Romance has the urgency of breaking news now. Dating apps are editorial fodder

The Print3 days ago
The documentation of dating in headlines started with buzzwords—'20 Dating Terms You Must Know in 2024', 'Situationships to delusionships—30 words to learn before getting on the apps'. The interns had their work cut out for them. However, in the past couple of years, as editors learned more and more about the unhygienic mating dance performed by the younglings, the opening paragraph of Gen Z dating listicles has become more intense—part cautionary tale, part psychological warfare.
The media's love affair with labelling every micro-emotion in modern love has given us a dating glossary longer than the Constitution. And just as legally binding in the court of Instagram. From The Times of India to The New York Times , every big and small news outlet in the world is bubbling with thinkpieces on modern dating. Even the horoscope section in newspapers is now warning the Aries and Scorpio duo to take it slow. The constant is that everyone seems confused about polyamory.
Never in the history of romance has love been treated with the urgency of breaking news—and I say that as someone on a deadline.
'Gen Z is one of the few age groups to take mental health and its serious consequences into consideration, however, amidst the constant battle, a lot of individuals have fallen prey to narcissistic behaviour and casual encounters,' mentioned a Hindustan Times article on lovebombing. The panic alarms get louder with every subhead. And none of these articles go unread.
In Lena Dunham's latest Netflix show, Too Much, the protagonist is seen reading a listicle on red flags to figure out if her new boyfriend is problematic—because how else does one diagnose potential dangers? The target audience—20-somethings navigating dating in the online world—very much needs it. We study these articles like scripture.
Unsurprisingly, dating apps are the usual suspects at media trials, being flogged for their many crimes. Thanks to pop-psychology, ample data is being cited to prove the fruitlessness of swiping on the apps. Endless thinkpieces have been written about how these platforms encourage ghosting, breadcrumbing, and all sorts of abhorrent behaviour.
Several critics have scrutinised Hinge's much-touted 'designed to be deleted' tagline, arguing that the app's architecture is far more parasitic than liberating. Jiya Tanna, wrote on her Medium blog that in practice, Hinge limits free likes and nudges users toward paid subscriptions—'gamified' features that feel like emotional extraction. An Observer article calls out how dating apps—including Hinge—exploit the insecurities of people looking for love.
Last month, Catherine Pearson, an NYT reporter, wrote about how the apps are struggling to retain users. Bumble has lost more than $40 billion since 2021. To all the hopeless romantics cursing the app's algorithm after yet another failed talking stage—congrats, justice is served.
Suzy Weiss, The Free Press reporter and producer, recently said in a podcast that dating apps might be dying, and that's a good thing. According to her, the apps made people feel degraded and hampered their ability to hit on someone in real life. 'Because we haven't exercised this muscle of being rejected, we're more and more afraid of it, and it sort of atrophied,' she said. Her last words? 'I hope we look back on dating apps and think, what were we doing. We were not in our right minds.' Tell that to the person deleting and reinstalling all four apps at 2 am, still hoping a slightly better match is just one swipe away.
Also read: Bucket lists, PTA meetings, Ozempic—welcome to online dating for 50-plus Indians
Is there hope for Hinge?

====

[Exercise aim]: How would the article on dating apps as editorial fodder go on after its final subhead? Write the next part of it.

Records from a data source
====

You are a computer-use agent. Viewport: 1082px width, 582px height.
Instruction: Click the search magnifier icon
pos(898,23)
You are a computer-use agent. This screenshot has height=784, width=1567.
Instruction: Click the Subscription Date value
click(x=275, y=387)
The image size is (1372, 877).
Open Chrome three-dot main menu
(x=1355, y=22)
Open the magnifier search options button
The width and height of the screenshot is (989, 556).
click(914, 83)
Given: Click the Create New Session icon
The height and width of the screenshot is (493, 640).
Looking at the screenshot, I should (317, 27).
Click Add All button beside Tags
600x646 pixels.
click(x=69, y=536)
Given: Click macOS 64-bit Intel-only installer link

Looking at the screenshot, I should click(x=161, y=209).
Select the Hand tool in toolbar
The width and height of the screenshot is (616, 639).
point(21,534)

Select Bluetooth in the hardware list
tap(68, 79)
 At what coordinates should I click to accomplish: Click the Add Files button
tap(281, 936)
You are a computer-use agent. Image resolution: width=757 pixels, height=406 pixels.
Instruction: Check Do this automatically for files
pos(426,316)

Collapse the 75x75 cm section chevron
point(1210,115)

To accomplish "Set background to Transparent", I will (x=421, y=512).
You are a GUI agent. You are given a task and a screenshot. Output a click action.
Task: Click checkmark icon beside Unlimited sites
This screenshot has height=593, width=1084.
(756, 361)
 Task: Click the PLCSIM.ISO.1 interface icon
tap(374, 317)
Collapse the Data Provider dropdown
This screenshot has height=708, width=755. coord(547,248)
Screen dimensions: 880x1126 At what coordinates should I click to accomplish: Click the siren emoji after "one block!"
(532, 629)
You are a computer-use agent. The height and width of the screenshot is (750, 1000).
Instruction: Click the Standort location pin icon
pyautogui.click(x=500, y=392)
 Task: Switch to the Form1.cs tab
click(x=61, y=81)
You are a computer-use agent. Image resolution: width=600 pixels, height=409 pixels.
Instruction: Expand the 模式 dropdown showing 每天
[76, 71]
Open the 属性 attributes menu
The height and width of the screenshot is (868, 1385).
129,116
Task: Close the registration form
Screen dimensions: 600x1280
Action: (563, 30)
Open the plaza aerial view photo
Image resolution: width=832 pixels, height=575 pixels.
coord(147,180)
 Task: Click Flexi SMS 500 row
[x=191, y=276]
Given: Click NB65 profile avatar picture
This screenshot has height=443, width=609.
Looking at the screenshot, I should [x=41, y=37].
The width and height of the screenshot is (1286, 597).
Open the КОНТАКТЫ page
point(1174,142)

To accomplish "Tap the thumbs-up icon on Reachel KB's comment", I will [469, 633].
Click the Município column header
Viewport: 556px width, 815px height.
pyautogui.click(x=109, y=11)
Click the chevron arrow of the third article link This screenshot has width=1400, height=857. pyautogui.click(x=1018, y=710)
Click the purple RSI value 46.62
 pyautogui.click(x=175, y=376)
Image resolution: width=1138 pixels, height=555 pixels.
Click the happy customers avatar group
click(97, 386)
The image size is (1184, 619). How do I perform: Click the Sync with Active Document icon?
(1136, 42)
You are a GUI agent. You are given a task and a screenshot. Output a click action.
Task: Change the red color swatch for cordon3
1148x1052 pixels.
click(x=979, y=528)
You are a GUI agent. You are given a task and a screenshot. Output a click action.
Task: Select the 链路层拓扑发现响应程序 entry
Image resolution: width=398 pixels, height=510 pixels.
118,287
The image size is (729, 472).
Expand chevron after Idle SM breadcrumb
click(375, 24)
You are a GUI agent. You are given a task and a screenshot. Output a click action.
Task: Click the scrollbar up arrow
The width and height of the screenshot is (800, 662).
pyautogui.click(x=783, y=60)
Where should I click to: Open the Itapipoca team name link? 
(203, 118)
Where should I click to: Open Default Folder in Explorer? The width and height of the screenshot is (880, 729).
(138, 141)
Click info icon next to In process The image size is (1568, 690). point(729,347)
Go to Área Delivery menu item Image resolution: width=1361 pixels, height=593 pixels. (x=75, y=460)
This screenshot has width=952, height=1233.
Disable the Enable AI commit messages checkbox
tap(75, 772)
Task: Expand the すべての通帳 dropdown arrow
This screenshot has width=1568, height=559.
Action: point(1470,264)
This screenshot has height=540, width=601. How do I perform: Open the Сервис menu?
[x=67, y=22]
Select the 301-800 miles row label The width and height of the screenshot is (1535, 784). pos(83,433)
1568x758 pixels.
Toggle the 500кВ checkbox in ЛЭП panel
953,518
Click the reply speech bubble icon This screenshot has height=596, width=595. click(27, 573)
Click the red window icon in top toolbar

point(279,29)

====

[Task response]:
The global media is not only interested in flagging what's going wrong in the dating world, but also going back to the root of the problem. A popular podcast, Land of the Giants, interviewed Jonathan Badeen. He's the co-founder of Tinder and the monster who invented the swipe feature. Apparently, he did this after his acting career tanked. The mean comments about his screen presence pale in comparison to the hate he now gets for allegedly ruining romance.
Badeen got the coders excited. The geeks working at big tech companies ran to disrupt the dating market. Most of them were lifelong video game lovers anyway, so they applied the same logic to dating: Trigger rewards, keep the user guessing, make sure no one ever wants to log off. The goal wasn't love. It was retention.
Well, the jig is up. Singles are tired of the game—and now, they're tweeting about it, too. So when articles about New York City mayoral candidate Zohran Mamdani's Hinge love story went viral, it felt almost unbelievable. News websites started flooding the internet, talking about his unconventional marriage and what it can mean for a generation of people dying to find a romantic partner.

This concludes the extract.